Evidentemente ahora es Ana la que concentra toda mi atención. Una atención puramente testimonial y teórica, porque poco puedo hacer yo para que las cosas transcurran felizmente. Lo cierto es que tengo todo el día una especie de angustia depositada en algún lugar inespecífico de por dentro.
Cuando mantenemos el control de nuestras vidas y, con más o menos esfuerzo, podemos encauzar el día a día sin que se nos desmande demasiado, el resultado es gratificante y lo más parecido a eso que llamamos felicidad. Pero la vida a veces tira por la calle de en medio sin preguntar y toma rumbos sinuosos en los que estamos a merced de los elementos. Irrumpe el dolor, la enfermedad, la muerte y nos quedamos inermes, desprotegidos ante lo irremediable. Los que me conocéis sabéis que estos monstruos incontrolables han sido determinantes para mí, dejando en mis manos una parte muy pequeñita de mi vida. Y por más que haya querido evitar a mis hijos daños colaterales, también han llevado lo suyo -quizá Ana especialmente- y ya les toca ser felices.

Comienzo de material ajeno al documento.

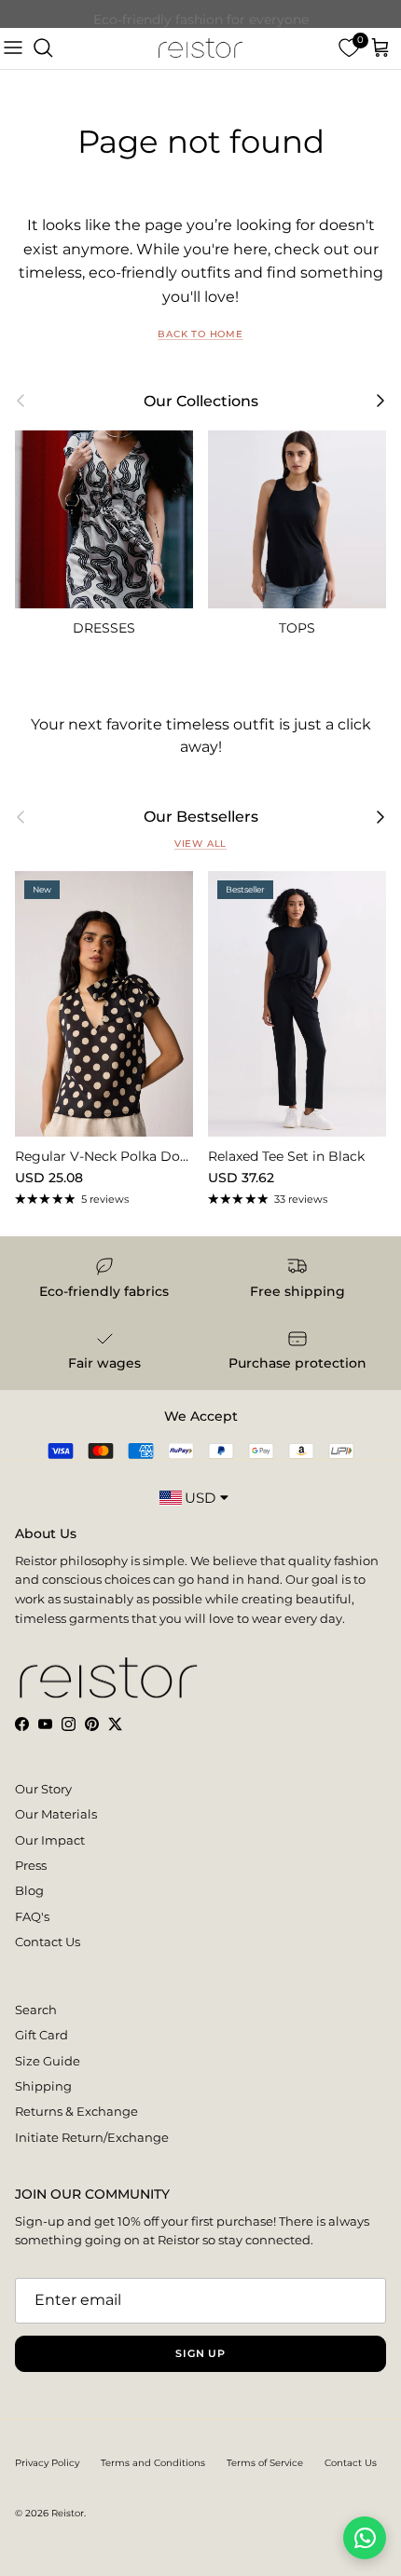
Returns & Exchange (76, 2111)
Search (36, 2009)
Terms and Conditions (153, 2463)
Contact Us (47, 1941)
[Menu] (13, 48)
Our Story (43, 1788)
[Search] (43, 48)
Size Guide (47, 2060)
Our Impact (50, 1840)
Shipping (43, 2086)
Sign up (200, 2353)
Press (31, 1865)
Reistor (67, 2513)
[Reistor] (200, 48)
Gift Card (41, 2034)
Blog (29, 1890)
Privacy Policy (47, 2463)
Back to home (200, 334)
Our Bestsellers (201, 817)
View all (200, 843)
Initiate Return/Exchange (92, 2137)
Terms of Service (265, 2463)
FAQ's (32, 1916)
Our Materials (56, 1813)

Soy de natural optimista y normalmente no me agobio con futuribles ni con desgracias venideras. Trato de vivir el presente y de afrontar las cosas cuando lleguen, si llegan. Pero ahora tengo miedo. De repente he tomado conciencia de lo frágil que es la felicidad. Esa felicidad pequeña y doméstica que huele a café recién hecho y a sábanas limpias. A problemas compartidos, a discusiones tontas, a reconciliaciones, a tienes los pies fríos. A proyectos de a dos, a hipoteca, a domingos tranquilos. A cansancio, a dormirse en la tele, a un beso en la puerta -hasta luego, cariño- A cómo has pasado el día, a estoy hasta los mismísimos. A te quiero.
Ahora vienen Jaime y Carmen a completar todo eso. Son unos privilegiados, vienen a un entorno favorable, fabricado con amor, la mejor materia prima.
Ojalá que ocupen sus cunitas sin sobresaltos. Ojalá que los monstruos incontrolables nunca les amenacen.